- _Problemas propostos_:
a: Segundo o trecho sobre o açaí irrigado, quanto custa implantar um hectare de açaí irrigado?
b: Você pode retomar o texto sobre a produção de açaí no Pará a partir do ponto em que ele termina?

- _Trecho selecionado_:

_ _ _ _

É o caso do agricultor Shigueru Hiramizo, no município de Tomé-Açu, a 250 quilômetros de Belém. Ele tem 60 hectares de açaí de terra firme com irrigação em franca produção, com uma média de 12 a 14 toneladas por hectare ao ano.

Mas nem sempre foi assim. Ele planta açaí desde 1996 e no meio do caminho já teve muitas perdas. Nos primeiros anos do plantio, Hiramizo obtinha no máximo cinco toneladas ao ano em 30 hectares no período da entressafra. “Isso é praticamente zero”, conta o produtor. Com o início da irrigação por microaspersão, o salto de produção de um ano para outro foi radical: de cinco passou para 100 toneladas. E continuou crescendo, atingindo 180 toneladas no terceiro ano. “Sem irrigação é impossível produzir”, afirma

Foto: Ronaldo Rosa

Relação custo-benefício atraente

O custo de implantação de um hectare de açaí irrigado gira em torno de R$ 8 mil a R$ 10 mil. “Ainda é alto, mas o salto de produção é impressionante", diz o o pesquisador Farias Neto. Ao definir os parâmetros de irrigação e adubação, a pesquisa mostra com exatidão a relação entre custo e benefício da atividade.

Em área de várzea, a produtividade média de açaí está em torno de quatro toneladas por hectare ao ano, com o manejo de mínimo impacto desenvolvido pela Embrapa. E em área de terra firme com adubação e irrigação, o produtor consegue alcançar 13 toneladas de frutos por hectare distribuídas ao longo do ano.

O pesquisador da Embrapa Alfredo Homma vem orientando estudos para estimar o custo operacional de produção de açaí irrigado de terra firme. O trabalho foi desenvolvido no município de Igarapé-Açu, nordeste paraense, e mostrou que o valor para a produção de uma lata do produto, cerca de 14 quilos do fruto in natura, gira entre R$ 10,00 e R$13,00, sem considerar o custo da extração efetuada pelo comprador. A análise leva em conta a produção em uma área de 30 hectares. Considerando que atualmente o custo da lata no período da entressafra chega a R$ 80,00, o ganho para o produtor é de mais de 400%, sem considerar os custos da implantação do projeto.

 

Entressafra é gargalo da cadeia produtiva

O açaí é um produto genuinamente paraense. Segundo dados de 2017 do Instituto Brasileiros de Geografia e Estatística (IBGE), o Pará é o maior produtor de açaí do Brasil, respondendo por 98,3% da produção nacional. Em 2017, segundo a Sedap, foram comercializadas 137 mil toneladas de polpa, mixes e açaí liofilizado, proporcionando um acréscimo de 14,6% no volume em relação ao ano anterior.

Mesmo com tecnologia para o plantio de açaí em terra firme, quase 90% do açaí produzido no estado vem do extrativismo das áreas de várzea. E a sazonalidade tem forte efeito sobre o mercado local, que fica com 60% da produção total do estado. “O ribeirinho que extrai o açaí fica praticamente sem renda na entressafra. Além disso, essa escassez afeta também a segurança alimentar, já que o fruto é a base da alimentação da população das regiões ribeirinhas”, conta Farias Neto.

_ _ _ _

- _Dados fornecidos_:
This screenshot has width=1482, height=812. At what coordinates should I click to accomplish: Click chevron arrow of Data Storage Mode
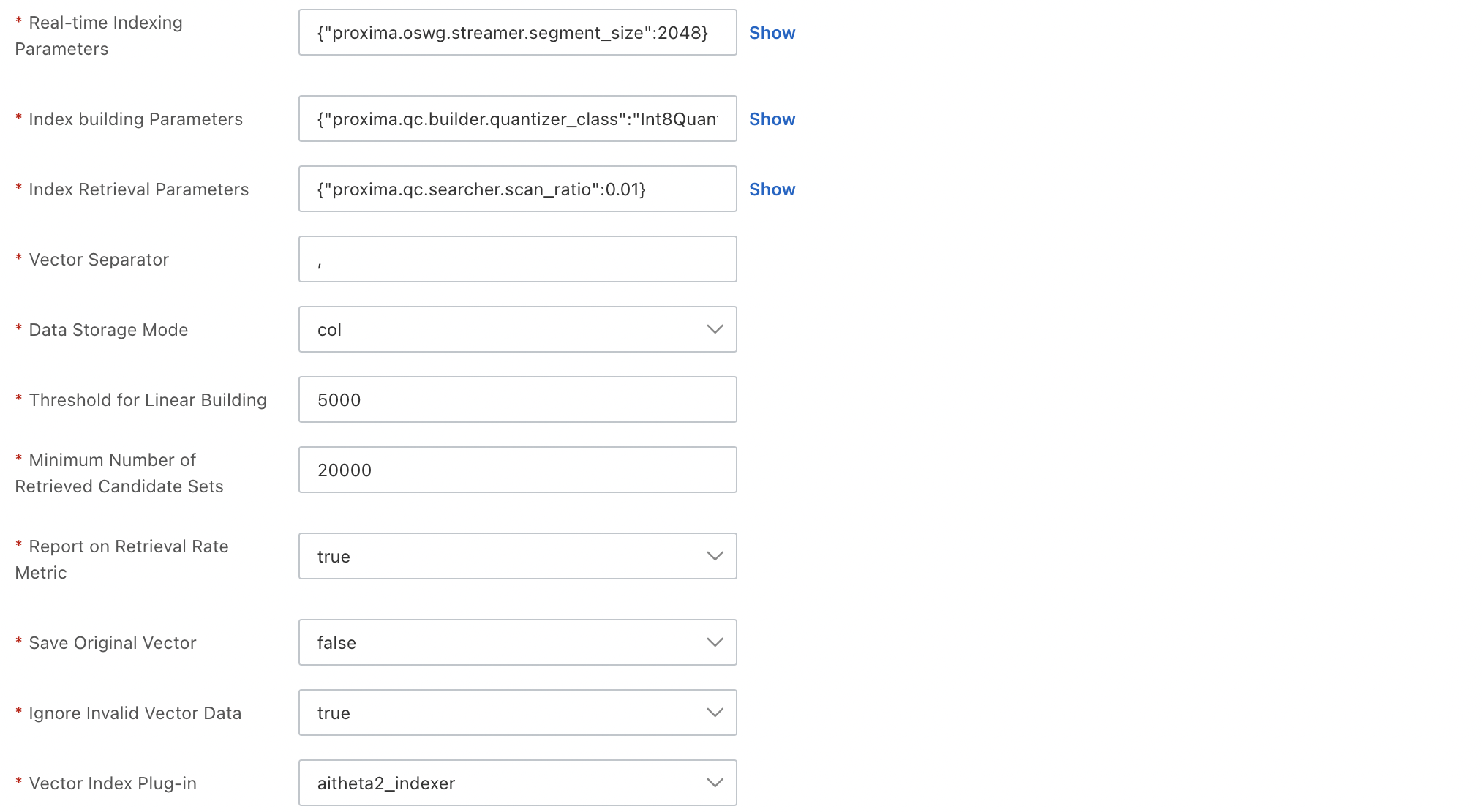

_ _ _ _

- _Resultados_:
a: Entre R$ 8 mil e R$ 10 mil.

b:
Outro dado ressaltado pelo agrônomo da Embrapa é que 50% dos processadores artesanais na cidade de Belém fecham suas portas em virtude da escassez e do preço do açaí no mercado no período da entressafra.

O empresário Nazareno Alves trabalha com o processamento de açaí, em Belém, há 14 anos. Atualmente possui uma cadeia de restaurantes onde comercializa o produto e planta açaí irrigado em terra firme no município de Igarapé-Açu, no nordeste do Pará. 

Mesmo com a profissionalização do seu negócio, a entressafra ainda impacta negativamente na qualidade do produto que comercializa. “Para manter a oferta do açaí batido no restaurante, eu compro o fruto de áreas mais distantes que ainda produzem um pouco nesse período. Como ele tem que ser transportado já gelado, a qualidade é muito inferior. Além disso, tem o custo do atravessador que faz esse transporte”, relata o empresário.

Nazareno começou a plantar açaí em 2015 e logo no início teve prejuízo. “Plantei 50 hectares de uma só vez, e eu só não contava com o El Niño. Todas as plantas morreram. Foi um baita prejuízo”, relembra o empresário. Ele afirma ainda que há muitas lacunas de informação para a produção de açaí irrigado de terra firme. “Não é como a soja, o milho, o café, que já temos informação consolidada há muitos anos. Plantar açaí é uma nova agricultura”, reconhece.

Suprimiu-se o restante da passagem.